The old vine zin category is definitely an interesting one. But most end up as dry (or off-dry) port. I did finally buy one, though, from a Pinot producer, Stephen Ross. It's still near 15% ABV--Zin is a sugar machine in most cases--but is kind of elegant with peppery nuances instead of raisiny hotness. It's like Syrah, it's best when Pinot makers do it and/or it's grown closer to Pinot territory.

Jeff said...

Yeah, I was wondering about this wine. It had so much sweetness that it reminded me of Port. I was actually thinking that this wine was almost a dessert wine...I think the reason that I didn't completely dislike this wine is that there really wasn't any raisin character to speak of...but there was still a lot of heat and spice. At the very least, it's been interesting to try some of these with a few more years worth of wine drinking under my belt. Before these two wines, it had been a long time since I'd had a big Zinfadel like this. Most of the Primitivo's that I've had have been much more restrained.

Cabfrancophile said...

I've been told Zin has a problem with uneven ripening. So some berries shrivel into raisins while others barely ripen. But definitely the biggest issue is the winemakers. They want big fruit and high extract. I guess they're doing it well if they avoid the raisin effect. I don't think they can dodge the high alcohol regardless of style, but they can definitely reduce extraction and direct the winemaking towards complexity over raw fruit. If they want.

You know, I avoid Primitivo because I mentally associate it with Zin. And the one I had, A Mano, was a ridiculous caricature of the bad Zin profile oozing with syrupy raisin extract. I should give some real Primitivo a try, though, and get some Plavac Mali while I'm at it.

Joshiemac said...

Dashe's Les E'nfant Terrible is an interesting expression of California Zin. I think it comes from Mcfadden Vineyard which is in the Potter Valley area of Mendocino County. So it's about as cold weather as Zin gets in this state or any other.

Joshiemac said...

I had a lot of fragolino when I lived in Bologna about 15 years ago. I was told that it was illegal and it was always in unlabeled bottles like the one you had. I seem to remember that it was illegal because sugar was added? Perhaps my memory is spotty due to all the fragolino and lambrusco I was drinking.

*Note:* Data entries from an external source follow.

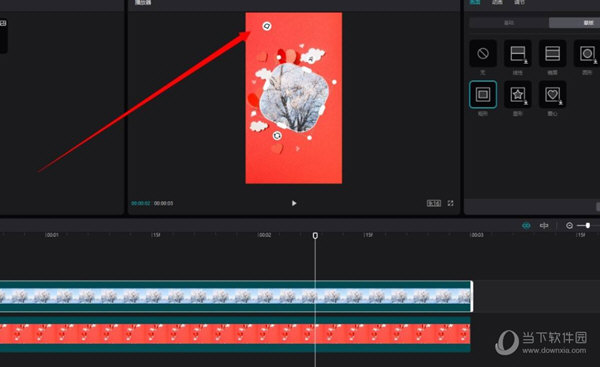Image resolution: width=600 pixels, height=367 pixels.
Task: Adjust the timeline zoom slider handle
Action: (x=588, y=225)
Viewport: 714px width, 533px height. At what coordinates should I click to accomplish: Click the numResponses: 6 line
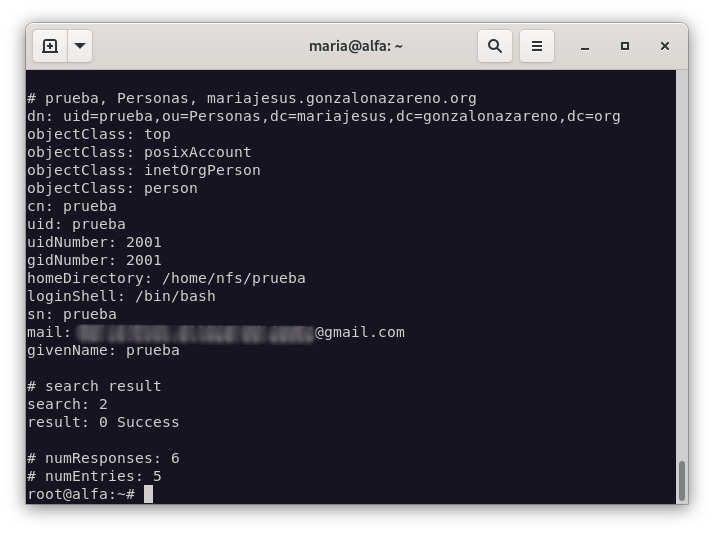click(103, 458)
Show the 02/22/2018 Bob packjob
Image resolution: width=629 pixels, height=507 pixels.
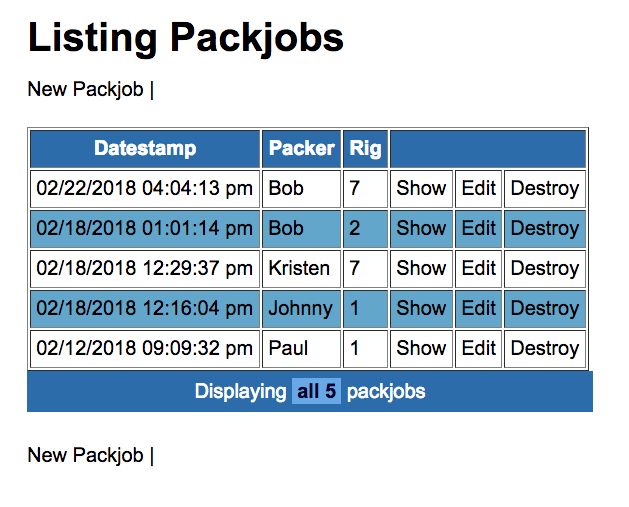pyautogui.click(x=421, y=188)
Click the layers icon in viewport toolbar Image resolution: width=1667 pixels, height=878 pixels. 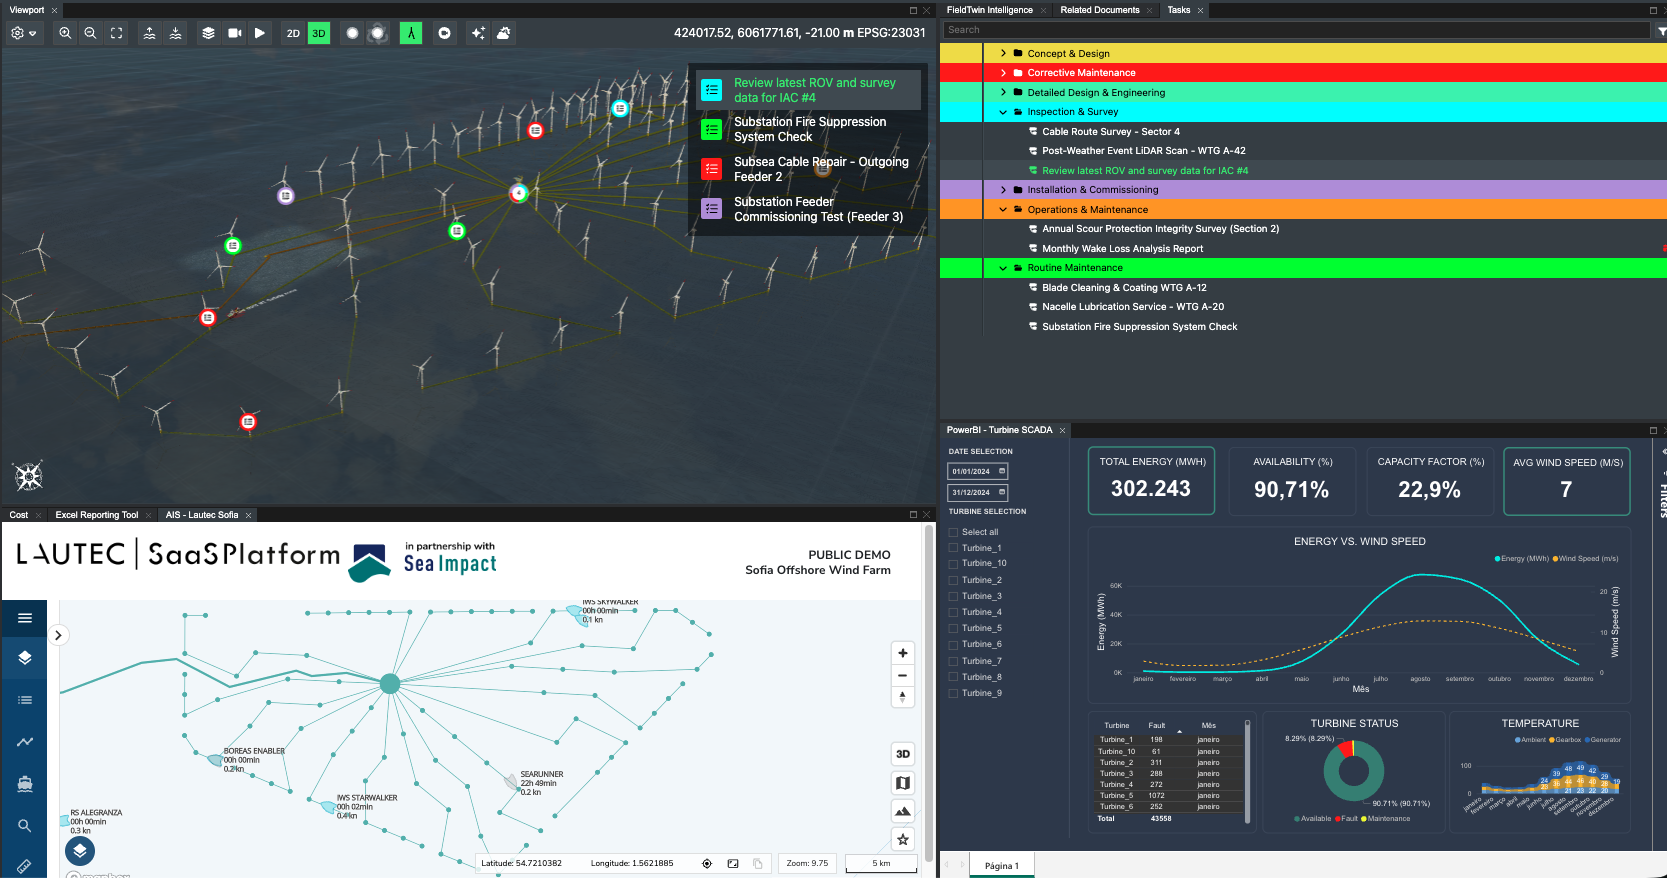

I do remember loving it. Doesn't the name mean little strawberry?

Jeff said...

Thanks for the tip on the Dashe. Maybe I'll check that out if I see it.

That's super cool you lived in Bologna. That's one place in Italy that I've never been, but I would love to go hang out there for a couple of weeks. Anyways, yeah, I think you're right that it means little strawberry in Italian. And it's super cool that you've had fragolino before. It's funny, because I had no idea it was "illegal," and spent a lot of time speculating about the weirdness of an unlabeled bottle. I figured that it was just some crazy farmer or something...and that's probably right. Anyways, I guess from research, it's not illegal because they add sugar, but rather because it's a different kind of grape vine--American--that's immune to phylloxera. And they don't want phylloxera in Europe even though most of the vines and rootstock are immune to it now. Anyways, the article at the end is an interesting read if you're into that kind of thing. I wonder if the wine is a different grape--Clinton or Concord--just because I didn't get any strawberry out of this grape at all. Floral and lavender, but I suppose that's pretty close to grapey, in a way. Anyways, I haven't been this excited about a wine for a long time. Maybe I'm getting jaded. I wish that I could get more of this. It's really good, and because I can't have it anymore, it's going to fuck up my perceptions of other wines.